Plaintiff Tonka Tangmoh brings this immigration action against Defendants Alejandro Majorkas, Tracy Renaud, Jedidah Hussey, Merrick Garland, and Jonathan Lenzner (collectively “Defendants”) seeking declaratory judgment, injunctive relief, and a writ of mandamus for the United States Citizenship and Immigration Services' (“USCIS”) “unreasonable delay” in adjudicating his application for asylum and for withholding of removal (“Form I-589” or “application”). (ECF No. 1). Presently before the Court is Defendants' Motion to Dismiss, or in the Alternative, for Summary Judgment. (ECF No. 11). Plaintiff did not respond to Defendants' Motion. No hearing is necessary. See Loc. R. 105.6. (D. Md. 2021). For the reasons explained below, Defendants' Motion, treated as a motion to dismiss, is GRANTED.
I. BACKGROUND
Plaintiff is a foreign national currently residing in Baltimore, Maryland. (ECF No. 1). On March 26, 2018, he filed a Form I-589 with the USCIS Arlington Asylum Office. Id. To date, absent indication otherwise, Plaintiff's application is still pending. Id. Plaintiff says he has complied with all of USCIS's information requests and appointment notices, and has attended the appointments necessary for security clearances. Id. at 4. Despite numerous calls to the USCIS 1 customer service line, Plaintiff has been given no estimation as to when his Form I-589 would be adjudicated and has been told there is nothing for him to do but wait for USCIS' action. Id.

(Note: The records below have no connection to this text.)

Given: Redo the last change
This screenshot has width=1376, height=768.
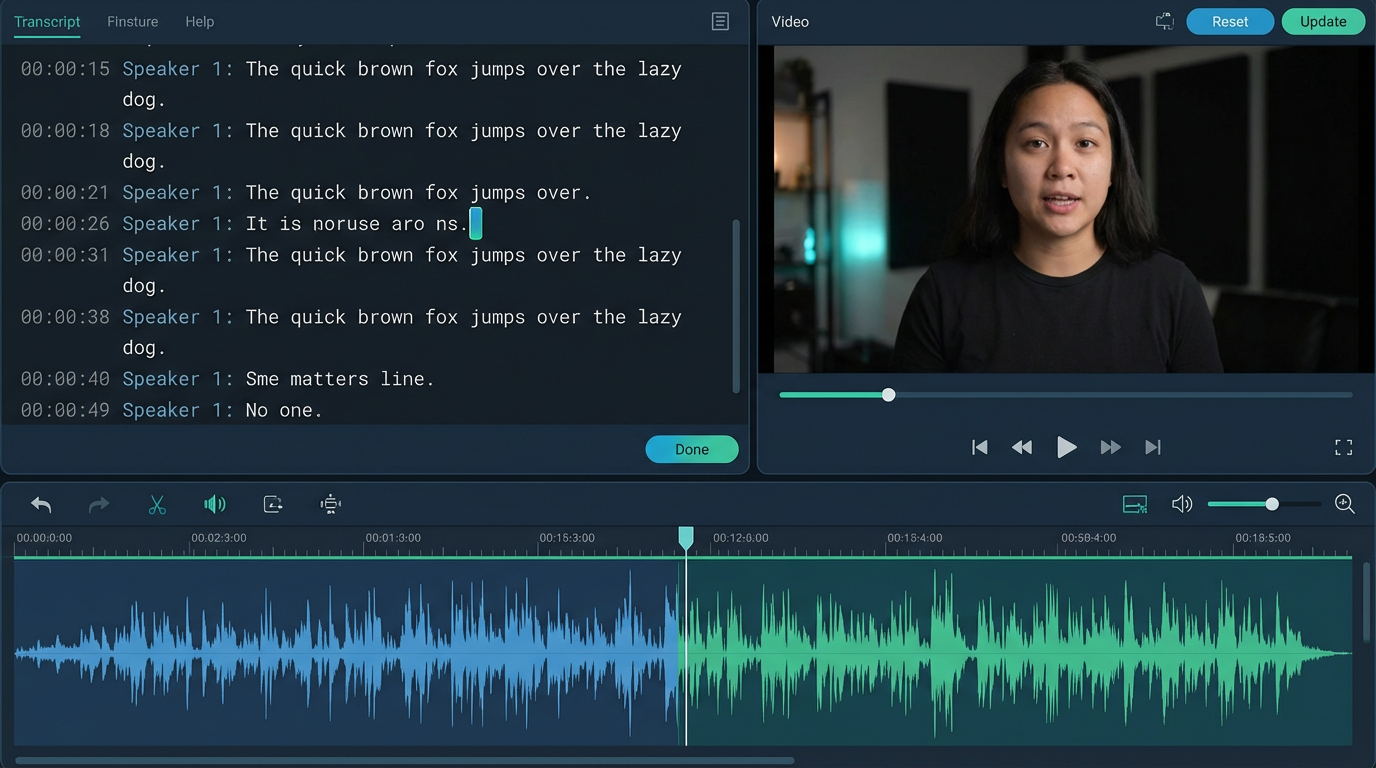Looking at the screenshot, I should 99,504.
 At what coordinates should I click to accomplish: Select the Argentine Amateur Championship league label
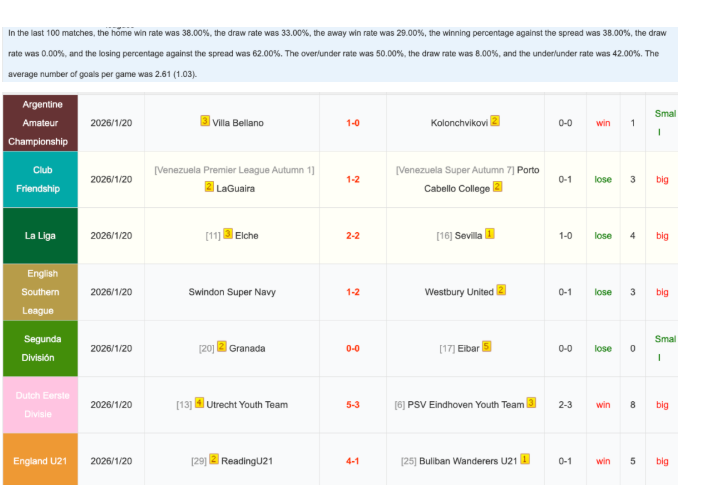tap(38, 123)
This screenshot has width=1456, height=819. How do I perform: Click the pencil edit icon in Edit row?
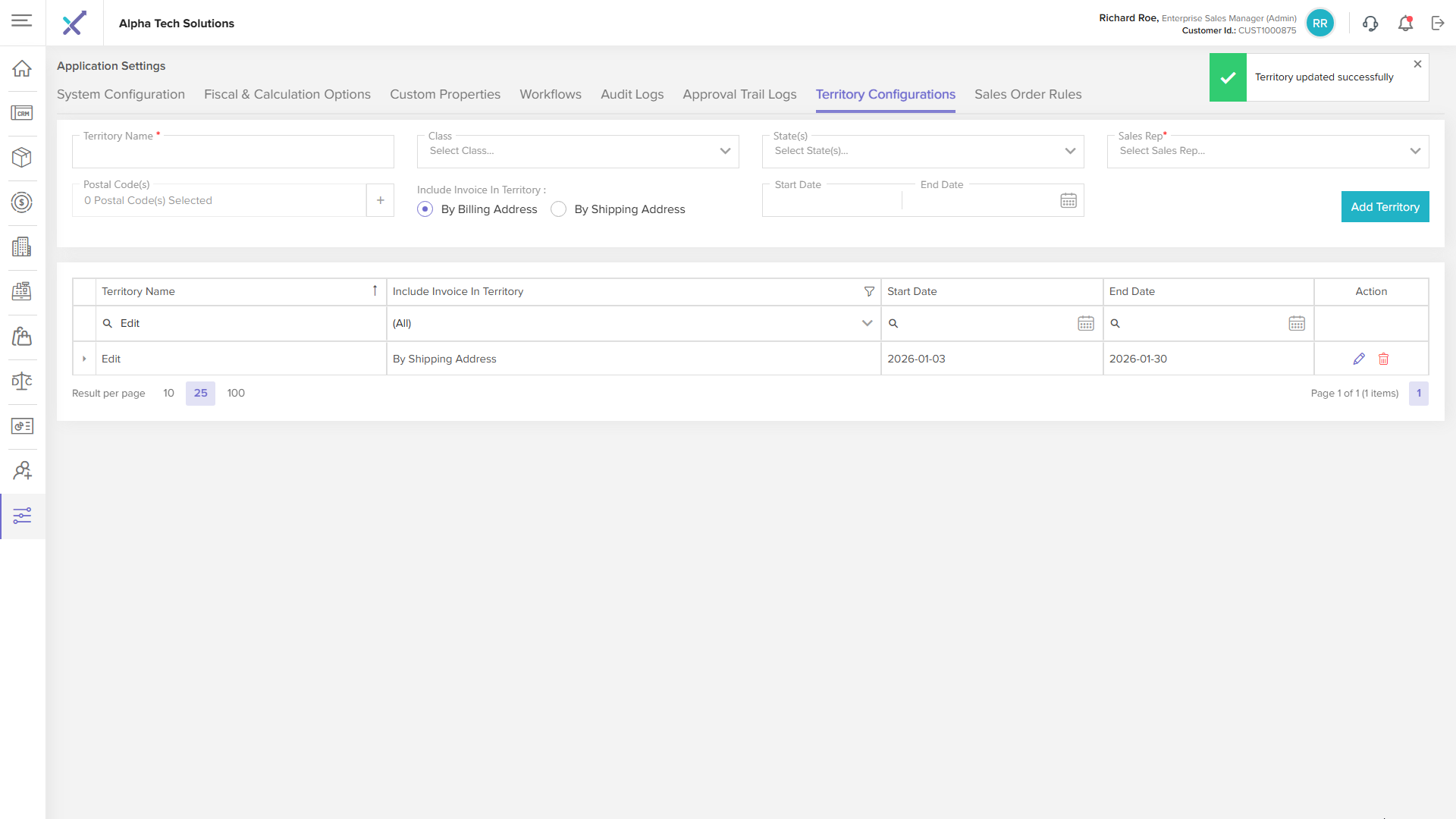[1358, 359]
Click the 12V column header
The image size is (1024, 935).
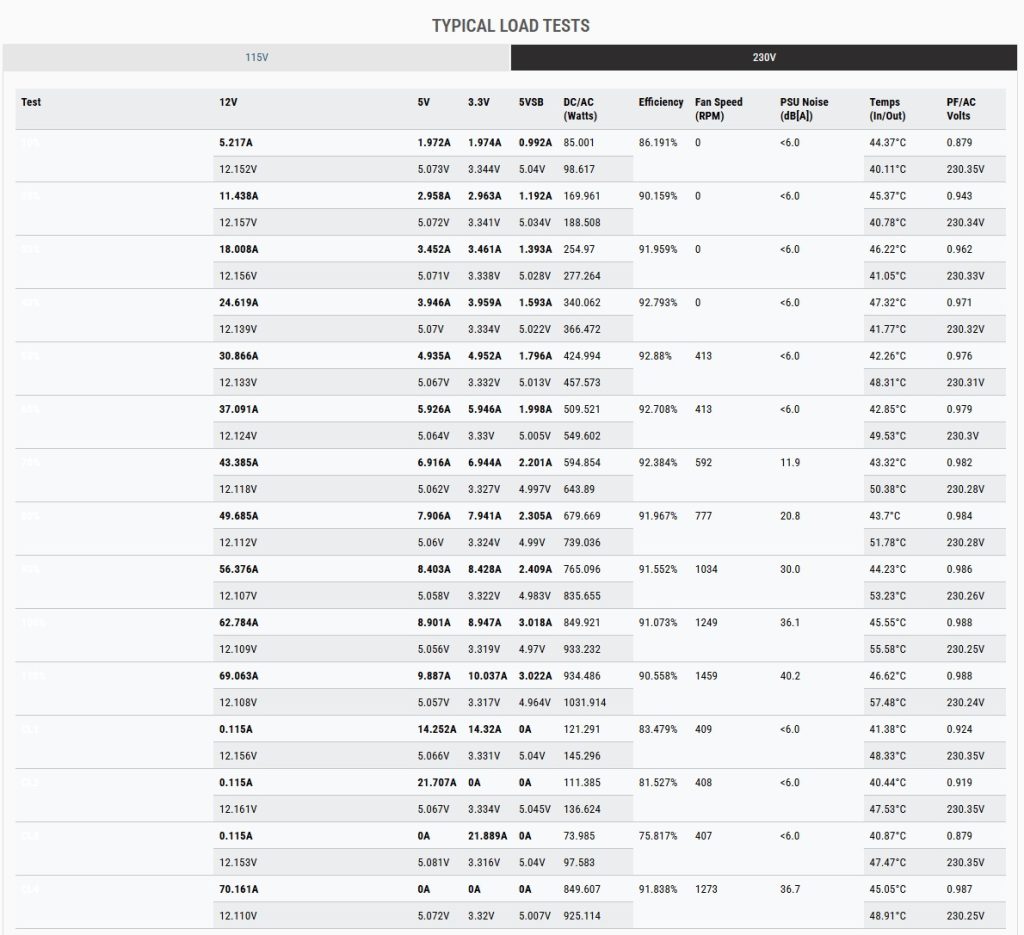click(x=229, y=102)
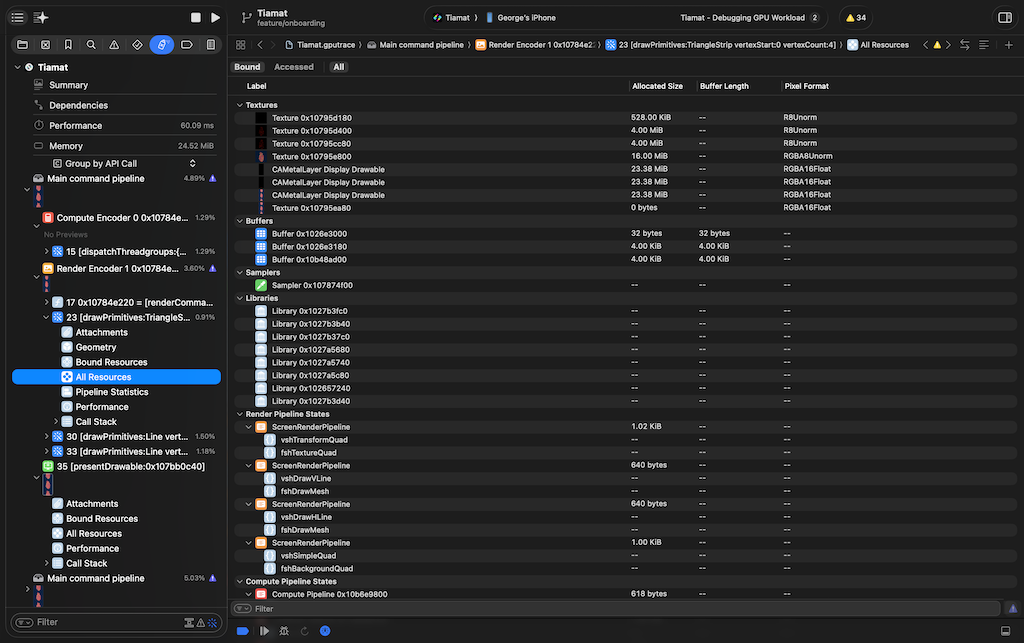Click the 34 warnings indicator
The height and width of the screenshot is (643, 1024).
point(856,18)
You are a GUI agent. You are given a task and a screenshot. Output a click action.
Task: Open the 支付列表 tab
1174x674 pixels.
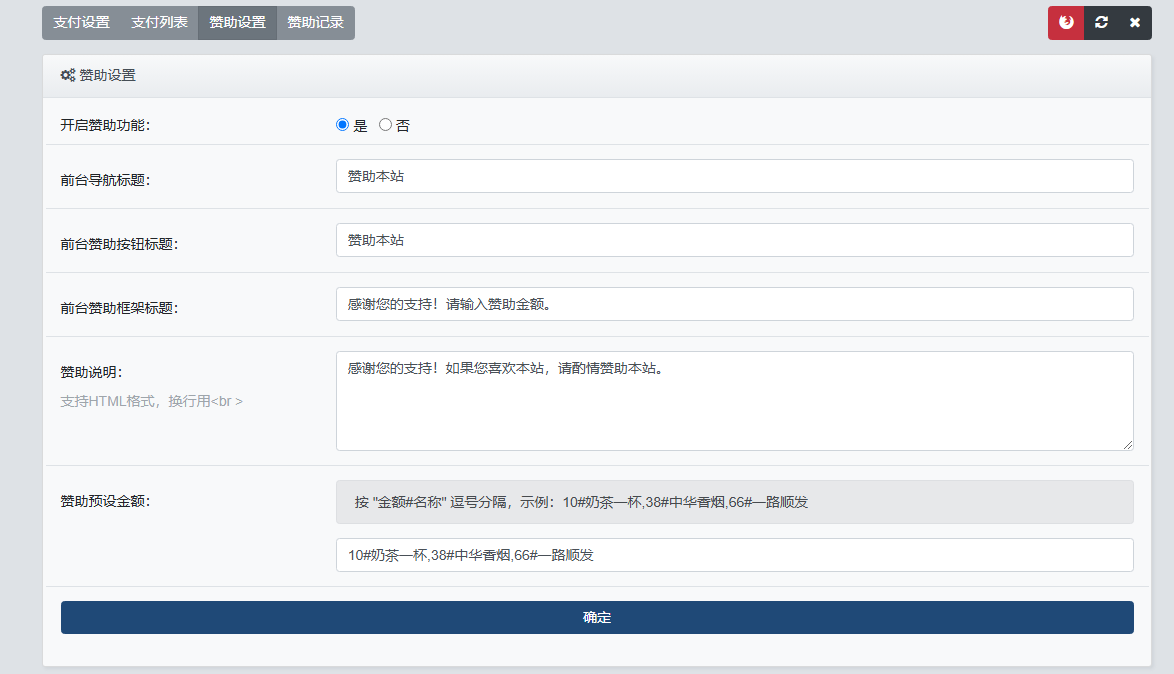click(x=159, y=23)
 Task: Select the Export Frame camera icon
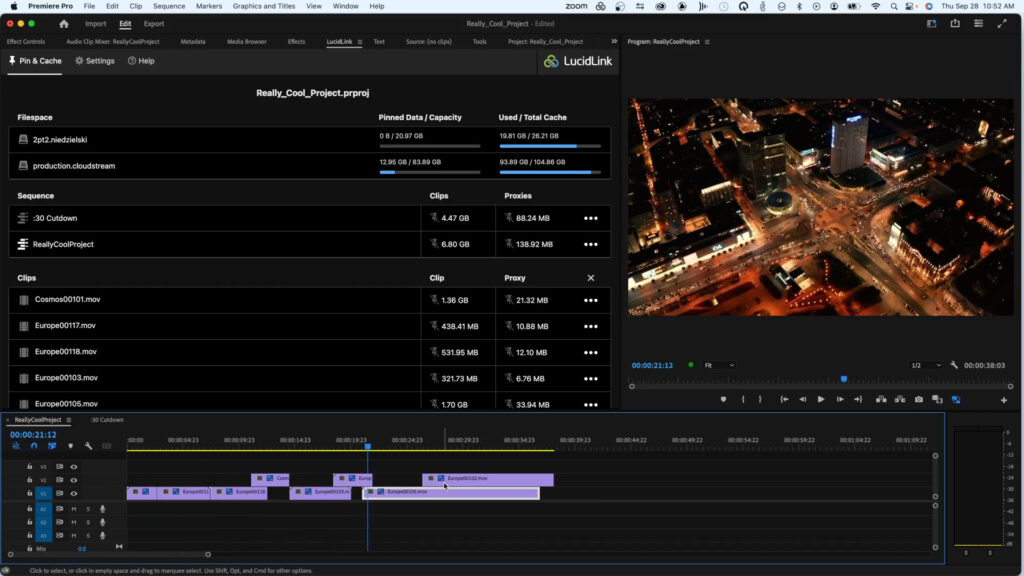point(918,401)
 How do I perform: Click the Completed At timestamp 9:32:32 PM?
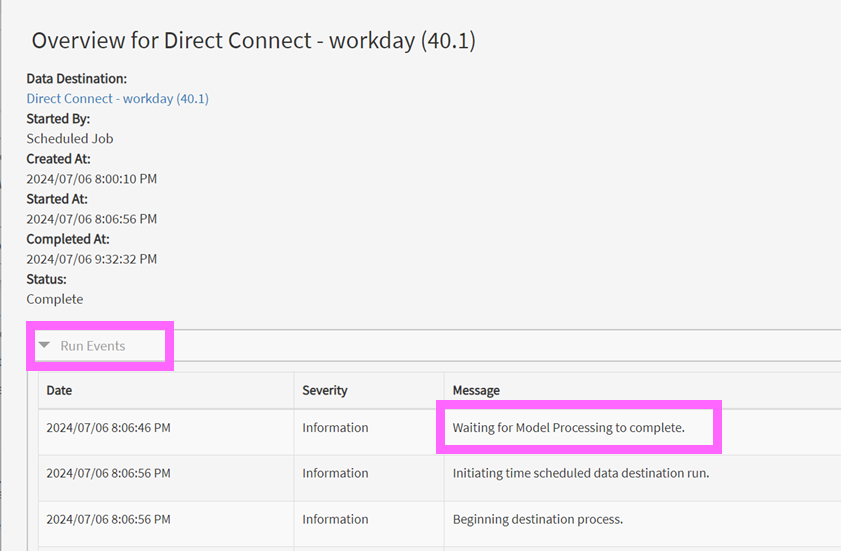91,259
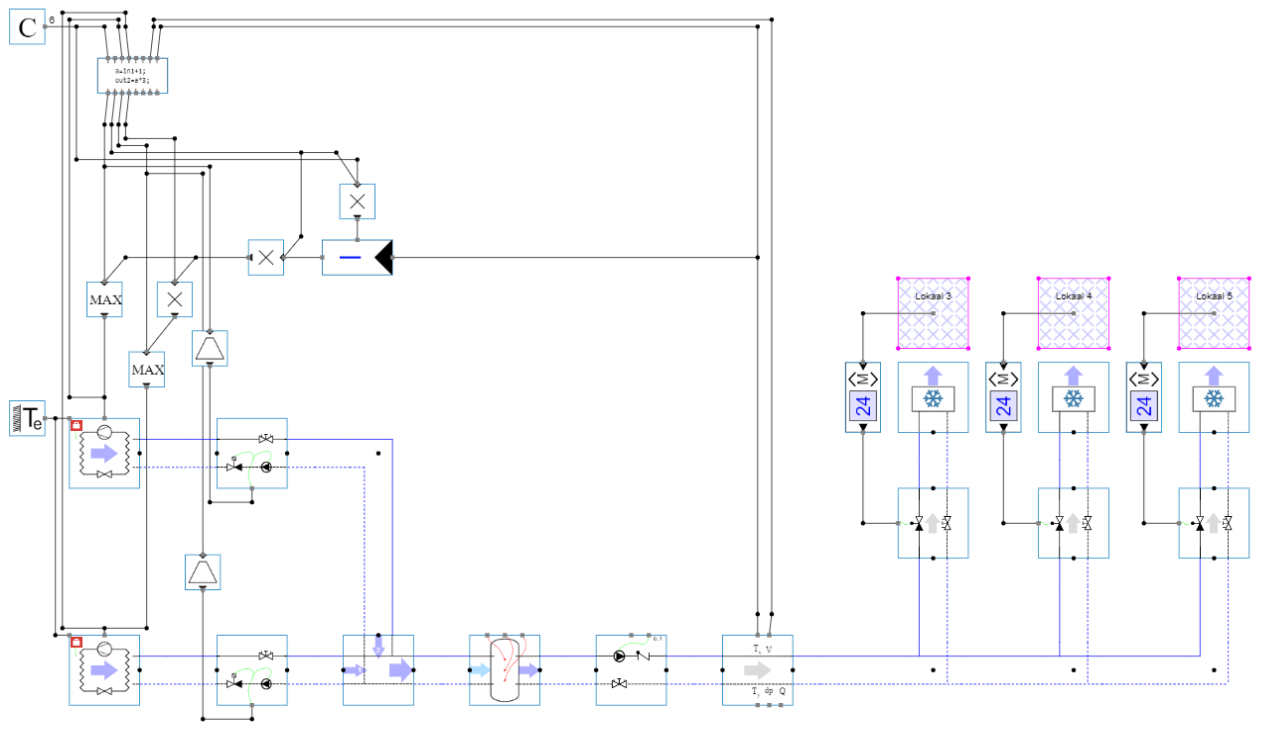This screenshot has width=1261, height=732.
Task: Select the script block with a=in1+1 formula
Action: [x=132, y=76]
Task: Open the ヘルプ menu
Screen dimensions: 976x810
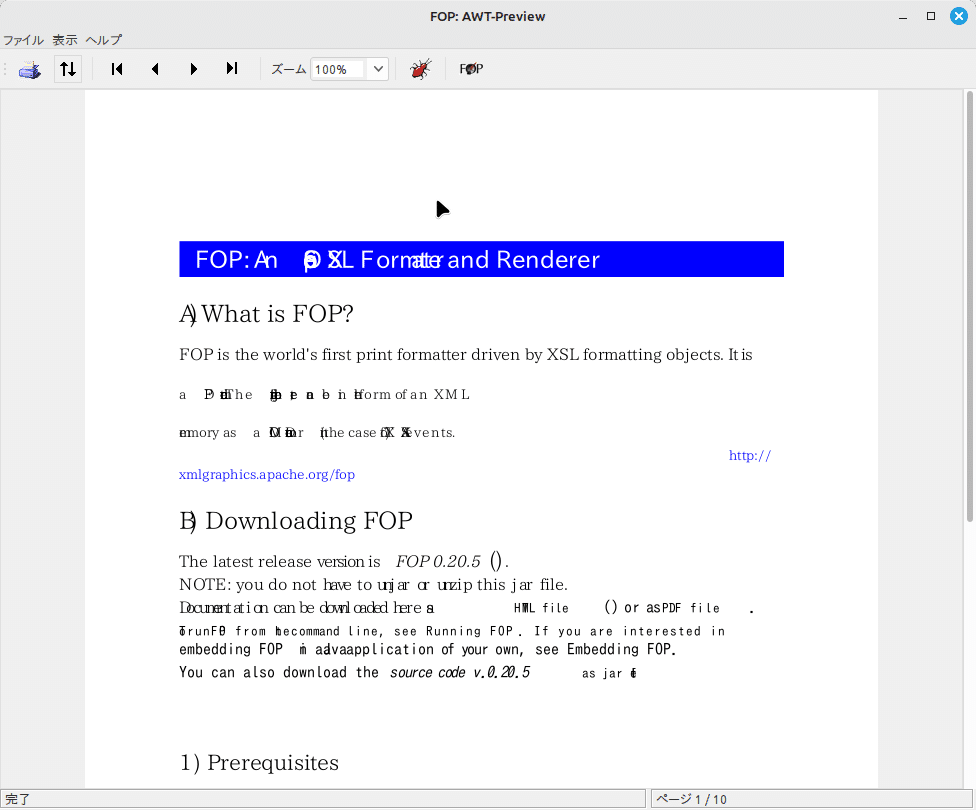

A Form I-589 is an application for asylum within the United States. This application finds its statutory basis under the Immigration and Nationality Act (“INA”). 8 U.S.C. § 1101 et seq.; 8 U.S.C. § 1158. The statute sets forth various conditions and exceptions to the rule, but mainly provides an outline for the application process and the standards upon which an application is reviewed. Id. Notably, the procedures for consideration of asylum applications are delineated, particularly that “in the absence of exceptional circumstances, final administrative adjudication of the asylum application, not including administrative appeal, shall be completed within 180 days after the date an application is filed.” 8 U.S.C. § 1158(d)(5)(A)(iii). Despite this timeline, the statute expressly precludes a private right of action based on those procedures. § 1158(d)(7).
Plaintiff's Complaint argues that Defendants are “unlawfully withholding and unreasonably delaying the adjudication” of his application. (ECF No. 1 at 5). Plaintiff's five-count Complaint requests review and relief under a Mandamus Action (Count I), the Administrative Procedures Act (“APA”) (Counts II and III), the Declaratory Judgment Act (Count IV), and the Equal Access to Justice Act (Count V). (ECF No. 1). The Complaint requests the Court to order Defendants to perform their duties, namely to adjudicate Plaintiff's application, and award Plaintiff costs of suit. Id. The Complaint asserts subject matter jurisdiction under 28 U.S.C. § 1331 (federal question) arising out of constitutional law and 8 U.S.C. § 1101 et seq. (Immigration and Nationality Act “INA”). Id. at 3.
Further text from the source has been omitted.